--- start of Listing ---

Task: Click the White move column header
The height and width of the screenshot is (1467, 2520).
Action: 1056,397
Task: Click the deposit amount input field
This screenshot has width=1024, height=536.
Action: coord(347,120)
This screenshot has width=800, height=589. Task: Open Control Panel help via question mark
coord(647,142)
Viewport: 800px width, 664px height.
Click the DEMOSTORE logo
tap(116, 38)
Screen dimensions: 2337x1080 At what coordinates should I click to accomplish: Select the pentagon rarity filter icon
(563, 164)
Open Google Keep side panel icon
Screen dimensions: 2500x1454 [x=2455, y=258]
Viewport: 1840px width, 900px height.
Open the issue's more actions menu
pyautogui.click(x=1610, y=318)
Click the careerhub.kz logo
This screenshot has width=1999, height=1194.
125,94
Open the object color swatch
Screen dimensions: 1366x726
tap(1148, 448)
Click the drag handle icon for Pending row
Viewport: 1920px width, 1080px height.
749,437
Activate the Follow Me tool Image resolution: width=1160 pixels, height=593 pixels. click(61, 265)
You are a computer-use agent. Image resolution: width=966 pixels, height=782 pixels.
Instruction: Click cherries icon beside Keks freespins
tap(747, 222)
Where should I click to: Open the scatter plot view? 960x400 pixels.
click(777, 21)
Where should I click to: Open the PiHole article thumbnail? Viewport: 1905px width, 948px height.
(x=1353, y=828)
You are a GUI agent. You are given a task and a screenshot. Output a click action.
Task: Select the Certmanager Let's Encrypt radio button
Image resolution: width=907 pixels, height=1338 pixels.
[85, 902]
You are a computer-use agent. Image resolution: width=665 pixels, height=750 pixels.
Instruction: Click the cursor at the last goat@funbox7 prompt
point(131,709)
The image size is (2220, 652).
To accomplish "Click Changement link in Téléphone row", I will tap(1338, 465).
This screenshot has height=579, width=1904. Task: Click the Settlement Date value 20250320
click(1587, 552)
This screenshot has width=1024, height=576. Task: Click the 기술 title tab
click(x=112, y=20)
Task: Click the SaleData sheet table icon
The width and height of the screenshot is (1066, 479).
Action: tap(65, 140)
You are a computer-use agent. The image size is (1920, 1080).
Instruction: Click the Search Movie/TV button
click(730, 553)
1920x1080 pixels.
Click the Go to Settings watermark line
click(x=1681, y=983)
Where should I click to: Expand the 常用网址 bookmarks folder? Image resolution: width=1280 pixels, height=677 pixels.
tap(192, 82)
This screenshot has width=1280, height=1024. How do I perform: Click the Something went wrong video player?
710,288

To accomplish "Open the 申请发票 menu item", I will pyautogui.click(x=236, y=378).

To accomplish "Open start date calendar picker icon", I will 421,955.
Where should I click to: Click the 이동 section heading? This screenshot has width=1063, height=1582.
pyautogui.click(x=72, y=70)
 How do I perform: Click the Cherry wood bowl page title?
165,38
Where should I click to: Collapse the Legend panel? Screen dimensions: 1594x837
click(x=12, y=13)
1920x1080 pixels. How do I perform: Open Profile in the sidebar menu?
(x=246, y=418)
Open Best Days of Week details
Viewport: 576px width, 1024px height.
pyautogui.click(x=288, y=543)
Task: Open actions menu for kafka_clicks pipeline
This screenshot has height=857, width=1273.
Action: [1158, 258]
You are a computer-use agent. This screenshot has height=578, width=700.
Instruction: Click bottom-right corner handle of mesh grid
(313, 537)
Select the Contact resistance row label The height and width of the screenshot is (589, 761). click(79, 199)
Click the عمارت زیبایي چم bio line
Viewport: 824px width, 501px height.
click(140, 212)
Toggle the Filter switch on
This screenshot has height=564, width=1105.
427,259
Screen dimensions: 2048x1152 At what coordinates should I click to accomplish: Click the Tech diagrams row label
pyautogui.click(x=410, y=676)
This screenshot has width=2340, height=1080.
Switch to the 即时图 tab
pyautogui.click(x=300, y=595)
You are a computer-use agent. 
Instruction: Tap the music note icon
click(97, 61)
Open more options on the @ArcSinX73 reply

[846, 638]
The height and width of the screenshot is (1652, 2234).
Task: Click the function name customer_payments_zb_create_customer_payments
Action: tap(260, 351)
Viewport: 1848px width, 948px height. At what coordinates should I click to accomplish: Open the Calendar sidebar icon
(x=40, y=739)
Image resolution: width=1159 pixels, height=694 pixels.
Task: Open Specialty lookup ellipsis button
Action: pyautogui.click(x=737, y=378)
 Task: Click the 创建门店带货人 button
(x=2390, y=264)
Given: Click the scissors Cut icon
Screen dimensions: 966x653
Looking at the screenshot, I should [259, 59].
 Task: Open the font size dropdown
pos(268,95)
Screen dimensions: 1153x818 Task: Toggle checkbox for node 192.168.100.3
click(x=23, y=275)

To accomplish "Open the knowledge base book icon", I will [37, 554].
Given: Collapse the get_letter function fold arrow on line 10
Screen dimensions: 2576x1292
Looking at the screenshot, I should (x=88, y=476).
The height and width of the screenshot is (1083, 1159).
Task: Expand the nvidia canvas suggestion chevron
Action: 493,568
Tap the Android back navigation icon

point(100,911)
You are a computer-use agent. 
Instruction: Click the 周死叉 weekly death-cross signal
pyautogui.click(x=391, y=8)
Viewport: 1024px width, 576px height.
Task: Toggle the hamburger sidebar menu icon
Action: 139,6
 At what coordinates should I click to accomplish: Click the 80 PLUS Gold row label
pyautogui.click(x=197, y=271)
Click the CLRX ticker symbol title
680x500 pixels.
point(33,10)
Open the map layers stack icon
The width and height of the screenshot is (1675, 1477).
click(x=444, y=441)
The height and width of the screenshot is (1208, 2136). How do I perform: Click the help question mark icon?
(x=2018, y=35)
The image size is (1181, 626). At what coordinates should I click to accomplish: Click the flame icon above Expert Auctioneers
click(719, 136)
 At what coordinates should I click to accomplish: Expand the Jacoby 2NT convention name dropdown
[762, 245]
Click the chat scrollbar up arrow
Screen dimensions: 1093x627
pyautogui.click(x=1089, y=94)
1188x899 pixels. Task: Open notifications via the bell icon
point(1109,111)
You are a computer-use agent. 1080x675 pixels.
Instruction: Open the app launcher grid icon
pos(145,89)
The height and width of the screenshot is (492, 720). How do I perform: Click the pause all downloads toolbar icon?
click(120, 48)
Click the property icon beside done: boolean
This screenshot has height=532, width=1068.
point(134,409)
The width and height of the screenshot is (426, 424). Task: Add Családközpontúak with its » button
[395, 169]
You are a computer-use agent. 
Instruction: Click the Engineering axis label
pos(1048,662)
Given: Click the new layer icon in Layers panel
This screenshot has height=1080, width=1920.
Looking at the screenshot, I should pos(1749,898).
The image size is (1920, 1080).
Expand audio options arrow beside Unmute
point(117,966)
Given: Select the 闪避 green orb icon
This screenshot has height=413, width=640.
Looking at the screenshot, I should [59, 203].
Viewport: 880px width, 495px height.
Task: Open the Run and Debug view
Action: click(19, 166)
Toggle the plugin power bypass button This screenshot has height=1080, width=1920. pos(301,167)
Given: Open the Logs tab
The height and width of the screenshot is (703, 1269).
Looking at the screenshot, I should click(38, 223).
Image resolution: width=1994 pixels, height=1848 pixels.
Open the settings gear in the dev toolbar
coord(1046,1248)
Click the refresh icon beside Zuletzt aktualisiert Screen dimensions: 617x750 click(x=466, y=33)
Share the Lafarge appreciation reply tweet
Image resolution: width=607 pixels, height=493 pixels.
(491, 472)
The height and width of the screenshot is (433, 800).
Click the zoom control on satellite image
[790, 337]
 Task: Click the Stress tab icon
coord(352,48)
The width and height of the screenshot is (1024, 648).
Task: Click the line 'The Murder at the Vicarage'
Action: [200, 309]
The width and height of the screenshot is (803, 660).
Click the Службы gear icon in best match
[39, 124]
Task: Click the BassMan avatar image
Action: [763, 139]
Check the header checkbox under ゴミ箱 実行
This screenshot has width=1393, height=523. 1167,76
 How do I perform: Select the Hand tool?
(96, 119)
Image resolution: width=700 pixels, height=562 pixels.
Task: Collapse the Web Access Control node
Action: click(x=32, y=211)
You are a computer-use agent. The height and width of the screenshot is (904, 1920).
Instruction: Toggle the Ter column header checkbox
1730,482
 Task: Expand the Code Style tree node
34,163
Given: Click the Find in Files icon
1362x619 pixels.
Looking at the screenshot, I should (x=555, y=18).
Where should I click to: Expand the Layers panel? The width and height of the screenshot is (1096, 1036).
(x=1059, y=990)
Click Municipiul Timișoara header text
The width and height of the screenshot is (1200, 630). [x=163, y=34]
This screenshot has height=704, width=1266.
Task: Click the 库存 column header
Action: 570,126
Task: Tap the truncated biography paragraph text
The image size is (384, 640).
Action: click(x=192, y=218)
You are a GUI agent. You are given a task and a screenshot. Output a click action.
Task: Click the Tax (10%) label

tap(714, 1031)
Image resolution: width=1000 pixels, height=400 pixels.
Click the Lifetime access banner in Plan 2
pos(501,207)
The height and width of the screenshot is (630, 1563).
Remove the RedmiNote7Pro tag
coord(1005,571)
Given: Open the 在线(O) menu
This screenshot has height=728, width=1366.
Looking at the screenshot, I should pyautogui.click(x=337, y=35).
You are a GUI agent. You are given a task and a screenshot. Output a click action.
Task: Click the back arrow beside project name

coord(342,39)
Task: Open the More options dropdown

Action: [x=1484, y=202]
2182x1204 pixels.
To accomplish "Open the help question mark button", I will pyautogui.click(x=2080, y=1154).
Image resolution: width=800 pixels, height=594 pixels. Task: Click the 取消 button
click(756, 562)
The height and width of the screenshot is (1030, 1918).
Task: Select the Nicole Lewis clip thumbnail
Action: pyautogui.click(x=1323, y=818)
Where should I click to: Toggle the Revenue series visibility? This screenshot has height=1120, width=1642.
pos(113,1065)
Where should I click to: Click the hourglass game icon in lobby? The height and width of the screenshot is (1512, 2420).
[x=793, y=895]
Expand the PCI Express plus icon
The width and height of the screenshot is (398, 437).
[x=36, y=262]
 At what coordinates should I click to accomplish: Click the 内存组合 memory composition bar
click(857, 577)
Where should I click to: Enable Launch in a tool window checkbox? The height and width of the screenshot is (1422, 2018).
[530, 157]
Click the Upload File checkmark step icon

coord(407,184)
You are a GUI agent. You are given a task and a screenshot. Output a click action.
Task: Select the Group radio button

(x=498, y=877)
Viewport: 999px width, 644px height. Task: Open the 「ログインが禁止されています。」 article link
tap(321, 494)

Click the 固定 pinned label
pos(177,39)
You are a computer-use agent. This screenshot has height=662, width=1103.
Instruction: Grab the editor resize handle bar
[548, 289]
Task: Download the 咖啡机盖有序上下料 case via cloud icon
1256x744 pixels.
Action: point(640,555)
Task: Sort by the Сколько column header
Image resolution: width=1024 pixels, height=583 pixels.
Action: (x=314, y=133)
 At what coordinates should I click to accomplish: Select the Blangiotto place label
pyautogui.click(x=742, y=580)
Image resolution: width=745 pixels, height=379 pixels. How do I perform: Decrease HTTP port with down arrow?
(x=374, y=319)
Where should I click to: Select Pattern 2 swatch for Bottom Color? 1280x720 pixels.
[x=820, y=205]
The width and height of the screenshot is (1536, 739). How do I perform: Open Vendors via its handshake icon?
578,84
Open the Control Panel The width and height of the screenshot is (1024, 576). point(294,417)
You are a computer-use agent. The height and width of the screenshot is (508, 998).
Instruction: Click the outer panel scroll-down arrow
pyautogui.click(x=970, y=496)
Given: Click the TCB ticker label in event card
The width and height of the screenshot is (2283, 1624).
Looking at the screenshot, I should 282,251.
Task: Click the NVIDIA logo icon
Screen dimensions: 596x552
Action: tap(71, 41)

--- end of Listing ---

* **Exercise aim**
Please rewrite the listing as a JSON list of strings with one string per line and no blank lines. Include only the lines from the start of the listing through the line that contains "tap(116, 38)".

* **Written solution**
[
  "Task: Click the White move column header",
  "The height and width of the screenshot is (1467, 2520).",
  "Action: 1056,397",
  "Task: Click the deposit amount input field",
  "This screenshot has width=1024, height=536.",
  "Action: coord(347,120)",
  "This screenshot has width=800, height=589. Task: Open Control Panel help via question mark",
  "coord(647,142)",
  "Viewport: 800px width, 664px height.",
  "Click the DEMOSTORE logo",
  "tap(116, 38)"
]